### Data provided

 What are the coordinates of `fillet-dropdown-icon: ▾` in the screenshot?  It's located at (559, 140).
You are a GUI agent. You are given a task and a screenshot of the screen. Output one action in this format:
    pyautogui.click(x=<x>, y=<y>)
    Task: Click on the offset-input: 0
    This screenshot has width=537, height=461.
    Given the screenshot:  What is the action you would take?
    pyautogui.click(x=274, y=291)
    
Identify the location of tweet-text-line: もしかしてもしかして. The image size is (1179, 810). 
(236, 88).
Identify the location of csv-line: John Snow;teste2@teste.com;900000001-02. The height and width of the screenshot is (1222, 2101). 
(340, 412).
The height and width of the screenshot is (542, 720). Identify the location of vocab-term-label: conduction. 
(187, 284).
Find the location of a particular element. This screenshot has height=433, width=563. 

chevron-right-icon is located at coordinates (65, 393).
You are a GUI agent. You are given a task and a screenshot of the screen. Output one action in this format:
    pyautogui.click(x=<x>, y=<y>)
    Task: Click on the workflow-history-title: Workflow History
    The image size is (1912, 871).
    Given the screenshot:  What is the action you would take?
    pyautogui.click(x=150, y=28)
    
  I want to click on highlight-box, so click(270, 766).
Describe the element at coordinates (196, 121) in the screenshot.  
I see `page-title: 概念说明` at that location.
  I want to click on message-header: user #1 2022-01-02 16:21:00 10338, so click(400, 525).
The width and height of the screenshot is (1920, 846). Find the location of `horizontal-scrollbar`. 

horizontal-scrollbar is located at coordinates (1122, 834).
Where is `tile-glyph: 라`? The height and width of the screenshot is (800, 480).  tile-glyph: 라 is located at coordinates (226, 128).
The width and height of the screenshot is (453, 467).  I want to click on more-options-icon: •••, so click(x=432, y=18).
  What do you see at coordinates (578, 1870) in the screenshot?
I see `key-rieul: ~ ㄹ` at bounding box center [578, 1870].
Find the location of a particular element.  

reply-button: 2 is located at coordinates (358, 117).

######

- Goal of the exercise -
Pick out every row above that contains the word "What" and copy each one. Case counts.

- Expected answer -
 What are the coordinates of `fillet-dropdown-icon: ▾` in the screenshot?  It's located at (559, 140).
    Given the screenshot:  What is the action you would take?
    Given the screenshot:  What is the action you would take?
  What do you see at coordinates (578, 1870) in the screenshot?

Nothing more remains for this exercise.